··· TESTO DEL DOCUMENTO

Celebrazione eucaristica di domenica 26 settembre: ebbi l’impressione di non riuscire a dire la profondità del Vangelo, interruppi l’omelia e la lasciai monca, incompleta.
Il Vangelo di quella domenica secondo il rito romano (Marco 9, 30-37), narrava di Gesù che, avendo chiara la previsione della sua morte ormai vicina, si recò un’ultima volta in Galilea, la terra dei suoi affetti, dove era cresciuto e aveva lavorato. Riporto il testo del Vangelo: <… Gesù e i suoi discepoli attraversavano la Galilea, ma egli non voleva che alcuno lo sapesse. Istruiva i suoi discepoli e diceva loro: “Il figlio dell’uomo sta per essere consegnato nelle mani degli uomini e lo uccideranno; ma una volta ucciso, dopo tre giorni, risusciterà”. Essi però non comprendevano queste parole e avevano timore di chiedergli spiegazioni. Giunsero a Cafarnao. E quando furono in casa, chiese loro: “Di che cosa stavate discutendo lungo la via?”. Ed essi tacevano. Per la via infatti avevano discusso tra loro chi fosse il più grande>.
Il giorno precedente quella domenica avevo telefonato a una persona a me cara che sapevo sofferente per una grave malattia. Chiesi di poterle fare visita. “Grazie, ma le chiedo di non venire, perché in questo momento non mi sento di parlare con le persone”. Quella risposta mi ammutolì. Ammutolì anche la riflessione dell’omelia che avevo preparato e rimase incompleta.

······
··· VOCI FORNITE

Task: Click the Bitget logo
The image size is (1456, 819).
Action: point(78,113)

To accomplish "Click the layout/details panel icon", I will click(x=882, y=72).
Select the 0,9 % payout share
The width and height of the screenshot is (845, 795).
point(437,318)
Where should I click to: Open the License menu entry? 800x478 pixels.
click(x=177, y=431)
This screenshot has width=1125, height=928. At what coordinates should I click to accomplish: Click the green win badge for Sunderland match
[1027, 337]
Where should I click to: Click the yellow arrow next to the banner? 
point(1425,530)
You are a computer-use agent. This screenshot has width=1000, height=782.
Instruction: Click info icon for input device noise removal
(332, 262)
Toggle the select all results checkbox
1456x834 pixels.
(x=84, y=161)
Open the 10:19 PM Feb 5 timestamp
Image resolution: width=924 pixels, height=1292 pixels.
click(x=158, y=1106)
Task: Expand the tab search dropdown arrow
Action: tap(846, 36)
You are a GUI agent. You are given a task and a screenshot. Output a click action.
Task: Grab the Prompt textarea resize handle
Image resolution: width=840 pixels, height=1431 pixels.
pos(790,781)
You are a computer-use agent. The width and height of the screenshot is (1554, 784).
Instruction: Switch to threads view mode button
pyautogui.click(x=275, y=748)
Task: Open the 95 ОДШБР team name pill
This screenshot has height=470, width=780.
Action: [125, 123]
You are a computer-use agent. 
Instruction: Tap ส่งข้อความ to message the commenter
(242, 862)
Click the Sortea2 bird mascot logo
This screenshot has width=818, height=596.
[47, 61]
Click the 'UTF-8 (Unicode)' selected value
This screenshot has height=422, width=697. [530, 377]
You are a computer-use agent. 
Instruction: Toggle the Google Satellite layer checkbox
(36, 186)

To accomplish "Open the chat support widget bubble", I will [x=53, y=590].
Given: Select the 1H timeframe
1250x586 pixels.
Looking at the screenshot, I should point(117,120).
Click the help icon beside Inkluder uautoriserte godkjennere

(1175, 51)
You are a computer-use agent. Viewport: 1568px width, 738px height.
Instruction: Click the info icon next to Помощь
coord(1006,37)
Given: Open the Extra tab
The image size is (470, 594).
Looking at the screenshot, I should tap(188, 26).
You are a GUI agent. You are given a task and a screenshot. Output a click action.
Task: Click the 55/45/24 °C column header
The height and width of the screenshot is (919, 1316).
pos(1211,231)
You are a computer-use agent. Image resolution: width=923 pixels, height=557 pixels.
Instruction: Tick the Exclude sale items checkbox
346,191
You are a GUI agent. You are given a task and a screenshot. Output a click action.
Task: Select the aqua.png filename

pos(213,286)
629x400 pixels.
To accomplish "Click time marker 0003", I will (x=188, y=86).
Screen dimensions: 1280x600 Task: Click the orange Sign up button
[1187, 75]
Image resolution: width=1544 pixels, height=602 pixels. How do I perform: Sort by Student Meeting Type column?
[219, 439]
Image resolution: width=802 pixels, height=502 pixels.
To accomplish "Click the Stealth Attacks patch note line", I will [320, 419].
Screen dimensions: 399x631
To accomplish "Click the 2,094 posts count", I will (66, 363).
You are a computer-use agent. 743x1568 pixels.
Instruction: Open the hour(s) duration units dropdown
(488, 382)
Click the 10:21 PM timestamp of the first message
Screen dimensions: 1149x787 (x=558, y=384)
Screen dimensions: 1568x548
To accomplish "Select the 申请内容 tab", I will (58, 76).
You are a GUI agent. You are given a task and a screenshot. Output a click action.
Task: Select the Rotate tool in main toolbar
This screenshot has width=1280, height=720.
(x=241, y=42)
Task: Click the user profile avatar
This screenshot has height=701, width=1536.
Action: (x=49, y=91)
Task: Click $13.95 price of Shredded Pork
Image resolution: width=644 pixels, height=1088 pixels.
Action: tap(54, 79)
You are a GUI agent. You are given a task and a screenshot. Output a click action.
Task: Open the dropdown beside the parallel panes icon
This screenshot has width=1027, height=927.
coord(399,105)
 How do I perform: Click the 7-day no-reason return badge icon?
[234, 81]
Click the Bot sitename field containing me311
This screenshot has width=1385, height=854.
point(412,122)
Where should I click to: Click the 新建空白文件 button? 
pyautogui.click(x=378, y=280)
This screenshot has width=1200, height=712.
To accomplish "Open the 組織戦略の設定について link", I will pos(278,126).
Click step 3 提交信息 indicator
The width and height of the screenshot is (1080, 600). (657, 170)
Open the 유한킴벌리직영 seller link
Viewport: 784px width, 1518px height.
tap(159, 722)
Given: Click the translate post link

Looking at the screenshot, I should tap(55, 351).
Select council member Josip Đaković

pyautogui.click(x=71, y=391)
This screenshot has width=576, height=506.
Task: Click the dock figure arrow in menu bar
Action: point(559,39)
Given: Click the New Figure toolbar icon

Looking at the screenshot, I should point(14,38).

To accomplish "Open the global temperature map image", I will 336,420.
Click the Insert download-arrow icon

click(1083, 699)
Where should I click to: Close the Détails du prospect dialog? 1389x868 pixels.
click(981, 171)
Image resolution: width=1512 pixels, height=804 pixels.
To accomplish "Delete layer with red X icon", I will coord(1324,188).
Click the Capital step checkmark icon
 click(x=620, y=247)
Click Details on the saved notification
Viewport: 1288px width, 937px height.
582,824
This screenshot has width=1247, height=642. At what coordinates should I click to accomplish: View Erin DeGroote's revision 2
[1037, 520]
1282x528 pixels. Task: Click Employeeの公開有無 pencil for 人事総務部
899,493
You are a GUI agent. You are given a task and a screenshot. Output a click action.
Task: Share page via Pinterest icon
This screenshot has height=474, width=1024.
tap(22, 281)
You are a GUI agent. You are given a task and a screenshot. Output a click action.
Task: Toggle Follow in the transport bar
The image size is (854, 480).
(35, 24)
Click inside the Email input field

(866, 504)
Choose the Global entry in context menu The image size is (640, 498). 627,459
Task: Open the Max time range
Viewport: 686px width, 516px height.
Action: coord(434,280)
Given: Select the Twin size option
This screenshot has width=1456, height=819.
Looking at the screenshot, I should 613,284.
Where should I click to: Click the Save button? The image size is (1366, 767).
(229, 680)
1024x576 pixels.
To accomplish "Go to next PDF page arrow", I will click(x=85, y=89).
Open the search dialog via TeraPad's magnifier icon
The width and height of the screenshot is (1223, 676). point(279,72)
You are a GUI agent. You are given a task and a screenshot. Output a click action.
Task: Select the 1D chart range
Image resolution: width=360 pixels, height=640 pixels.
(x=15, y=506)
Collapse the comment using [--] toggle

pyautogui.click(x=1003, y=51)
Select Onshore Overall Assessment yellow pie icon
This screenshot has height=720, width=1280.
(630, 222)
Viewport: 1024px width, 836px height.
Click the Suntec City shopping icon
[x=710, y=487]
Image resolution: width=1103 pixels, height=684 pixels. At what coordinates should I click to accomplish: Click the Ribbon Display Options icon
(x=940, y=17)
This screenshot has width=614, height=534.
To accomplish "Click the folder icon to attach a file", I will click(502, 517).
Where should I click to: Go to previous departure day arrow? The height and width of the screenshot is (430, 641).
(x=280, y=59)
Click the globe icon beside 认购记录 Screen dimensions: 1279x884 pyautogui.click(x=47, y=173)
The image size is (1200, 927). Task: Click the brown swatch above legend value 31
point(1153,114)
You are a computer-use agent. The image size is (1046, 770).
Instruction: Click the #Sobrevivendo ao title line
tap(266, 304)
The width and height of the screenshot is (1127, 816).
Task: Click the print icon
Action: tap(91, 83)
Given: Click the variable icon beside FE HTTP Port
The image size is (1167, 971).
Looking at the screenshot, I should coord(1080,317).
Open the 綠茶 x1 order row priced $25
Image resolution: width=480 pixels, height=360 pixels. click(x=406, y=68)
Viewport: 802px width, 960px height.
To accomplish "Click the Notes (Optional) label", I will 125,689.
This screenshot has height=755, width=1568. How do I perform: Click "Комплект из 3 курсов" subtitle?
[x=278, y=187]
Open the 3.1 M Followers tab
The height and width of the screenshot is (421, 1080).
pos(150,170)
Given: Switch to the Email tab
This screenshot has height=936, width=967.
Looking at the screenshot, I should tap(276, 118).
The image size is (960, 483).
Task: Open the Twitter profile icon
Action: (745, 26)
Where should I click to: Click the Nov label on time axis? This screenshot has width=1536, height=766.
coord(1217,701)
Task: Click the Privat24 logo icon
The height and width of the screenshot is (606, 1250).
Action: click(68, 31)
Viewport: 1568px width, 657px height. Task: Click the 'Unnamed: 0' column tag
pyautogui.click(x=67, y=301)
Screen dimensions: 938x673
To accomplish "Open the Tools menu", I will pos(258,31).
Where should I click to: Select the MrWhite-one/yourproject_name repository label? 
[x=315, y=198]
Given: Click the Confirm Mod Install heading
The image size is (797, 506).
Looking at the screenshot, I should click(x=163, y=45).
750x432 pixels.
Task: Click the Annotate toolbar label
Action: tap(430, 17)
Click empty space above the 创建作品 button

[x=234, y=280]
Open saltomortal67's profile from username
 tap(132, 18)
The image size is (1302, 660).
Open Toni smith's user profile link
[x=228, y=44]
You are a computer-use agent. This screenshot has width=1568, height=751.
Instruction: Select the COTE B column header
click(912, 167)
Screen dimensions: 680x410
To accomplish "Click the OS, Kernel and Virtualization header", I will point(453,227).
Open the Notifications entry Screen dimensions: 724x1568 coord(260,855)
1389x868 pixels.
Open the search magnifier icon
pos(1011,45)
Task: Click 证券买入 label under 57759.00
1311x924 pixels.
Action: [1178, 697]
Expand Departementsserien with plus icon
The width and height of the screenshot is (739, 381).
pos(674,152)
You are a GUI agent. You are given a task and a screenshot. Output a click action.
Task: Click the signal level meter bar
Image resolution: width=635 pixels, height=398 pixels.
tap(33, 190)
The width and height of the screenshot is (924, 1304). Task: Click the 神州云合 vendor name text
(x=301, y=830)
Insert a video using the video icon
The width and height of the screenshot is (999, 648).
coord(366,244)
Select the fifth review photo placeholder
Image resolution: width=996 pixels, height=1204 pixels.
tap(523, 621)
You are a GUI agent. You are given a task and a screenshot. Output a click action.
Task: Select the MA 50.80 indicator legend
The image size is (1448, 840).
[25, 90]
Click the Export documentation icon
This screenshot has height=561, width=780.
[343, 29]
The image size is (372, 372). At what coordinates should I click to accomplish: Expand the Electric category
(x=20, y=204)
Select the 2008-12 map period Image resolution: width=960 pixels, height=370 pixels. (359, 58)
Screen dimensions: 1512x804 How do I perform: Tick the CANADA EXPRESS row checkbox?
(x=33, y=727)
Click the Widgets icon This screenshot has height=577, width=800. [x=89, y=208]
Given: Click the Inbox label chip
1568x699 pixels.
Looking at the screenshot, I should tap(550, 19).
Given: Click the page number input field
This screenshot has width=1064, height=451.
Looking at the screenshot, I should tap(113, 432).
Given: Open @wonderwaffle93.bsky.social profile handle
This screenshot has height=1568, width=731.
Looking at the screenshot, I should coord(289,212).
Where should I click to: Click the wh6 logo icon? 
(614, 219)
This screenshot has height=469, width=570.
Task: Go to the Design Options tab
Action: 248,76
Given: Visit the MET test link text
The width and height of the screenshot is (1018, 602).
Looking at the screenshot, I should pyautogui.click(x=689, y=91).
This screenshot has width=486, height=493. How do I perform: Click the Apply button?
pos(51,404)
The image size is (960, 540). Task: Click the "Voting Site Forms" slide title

······

* **COSA FARE**:
[1] Nel testo sull'omelia, quale brano del Vangelo si leggeva quella domenica secondo il rito romano?
[2] Spiega perché, nel testo sull'omelia, la riflessione preparata rimase incompleta.
[3] Riprendi il testo sull'omelia del 26 settembre e proseguilo dopo l'ultima frase.
Le voci sono materiale a parte, distinto dal testo.

* **RISPOSTE PER VOCE**:
[1] Marco 9, 30-37.

[2] Il giorno prima chi scrive aveva telefonato a una persona cara, gravemente malata, chiedendo di farle visita. La persona rispose di non venire perché in quel momento non se la sentiva di parlare con nessuno. Quella risposta ammutolì chi scrive e ammutolì anche la riflessione dell'omelia, che rimase incompleta.

[3]
Le precauzioni covid hanno ridotto di molto gli incontri con le persone, anche al confessionale. In cambio le poche persone che accedono confidano al sacerdote non solo i loro peccati, ma colgono l’occasione per parlare dei loro disagi. Disagi reali che tuttavia sono ancora dicibili con parole, casomai intercalate da attimi di silenzio. Ma prima o poi nella vita giungono momenti che chiedono di essere vissuti in solitudine, a tu per tu con se stesso e il proprio destino. Anche l’amico, anche il discepolo non può profanare quell’ “a solo”.
Attraversando la sua terra, ormai nell’imminenza della morte, Gesù si sentiva solo, mentre gli apostoli rumoreggiavano vivacemente su chi di loro fosse il più grande. Davanti alla morte la solitudine del maestro che constata di non essere riuscito a trasmettere ai discepoli l’insegnamento più fondamentale del suo cuore! Così è di tanti genitori! Il Vangelo di Giovanni, narrando quest’ultima visita di Gesù alla sua terra, afferma: “Neppure i suoi fratelli infatti credevano in lui” (Gv 7,5).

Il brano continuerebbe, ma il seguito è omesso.